The Ball-Covering Property on Dual Spaces and Banach Sequence Spaces

Abstract

In this paper, we prove that (X, p) is separable if and only if there exists a w*-lower semicontinuous norm sequence \(\left\{ {{p_n}} \right\}_{n = 1}^\infty \) of (X*, p) such that (1) there exists a dense subset G_n of X* such that p_n is Gâteaux differentiable on G_n and dp_n (G_n) ⊂ X for all n ∊ N; (2) p_n ≤ p and p_n → p uniformly on each bounded subset of X*; (3) for any α ∈ (0, 1), there exists a ball-covering \(\left\{ {B\left( {x_{i,n}^*,{r_{i,n}}} \right)} \right\}_{i = 1}^\infty \) of (X*, p_n) such that it is α-off the origin and x ^*_{i, n} ∈ G_n.

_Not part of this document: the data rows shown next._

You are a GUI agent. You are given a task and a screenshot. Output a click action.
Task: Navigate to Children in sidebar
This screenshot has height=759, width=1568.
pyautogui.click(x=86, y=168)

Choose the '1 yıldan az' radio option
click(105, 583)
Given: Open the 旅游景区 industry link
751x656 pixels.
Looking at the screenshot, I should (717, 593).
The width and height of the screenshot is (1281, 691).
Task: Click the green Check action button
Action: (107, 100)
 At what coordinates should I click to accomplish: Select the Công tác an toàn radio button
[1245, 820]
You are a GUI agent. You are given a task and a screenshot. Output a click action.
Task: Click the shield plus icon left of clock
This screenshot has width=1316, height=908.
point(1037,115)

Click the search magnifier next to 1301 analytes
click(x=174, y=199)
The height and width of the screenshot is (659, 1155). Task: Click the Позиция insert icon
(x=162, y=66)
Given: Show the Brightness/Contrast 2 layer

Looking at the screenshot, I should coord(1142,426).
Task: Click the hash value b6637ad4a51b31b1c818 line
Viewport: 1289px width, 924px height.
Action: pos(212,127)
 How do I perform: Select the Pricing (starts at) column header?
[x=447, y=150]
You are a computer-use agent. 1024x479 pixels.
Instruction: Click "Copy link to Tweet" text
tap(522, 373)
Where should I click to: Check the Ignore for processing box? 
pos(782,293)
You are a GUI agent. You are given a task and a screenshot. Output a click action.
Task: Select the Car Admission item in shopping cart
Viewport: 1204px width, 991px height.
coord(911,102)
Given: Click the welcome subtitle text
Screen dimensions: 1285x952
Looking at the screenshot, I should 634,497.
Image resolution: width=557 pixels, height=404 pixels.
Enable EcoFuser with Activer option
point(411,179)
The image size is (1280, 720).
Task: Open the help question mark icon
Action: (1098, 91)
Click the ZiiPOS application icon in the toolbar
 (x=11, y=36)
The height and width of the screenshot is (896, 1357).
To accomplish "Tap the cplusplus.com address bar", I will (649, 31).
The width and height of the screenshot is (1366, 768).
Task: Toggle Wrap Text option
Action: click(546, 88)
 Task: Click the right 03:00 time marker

Moreover, we also prove that if X_i is a Gâteaux differentiability space, then there exist a real number α > 0 and a ball-covering \(\mathfrak{B}_i\) of X_i such that \(\mathfrak{B}_i\) is α-off the origin if and only if there exist a real number α > 0 and a ball-covering \(\mathfrak{B}\) of l^∞ (X_i) such that \(\mathfrak{B}\) is α-off the origin.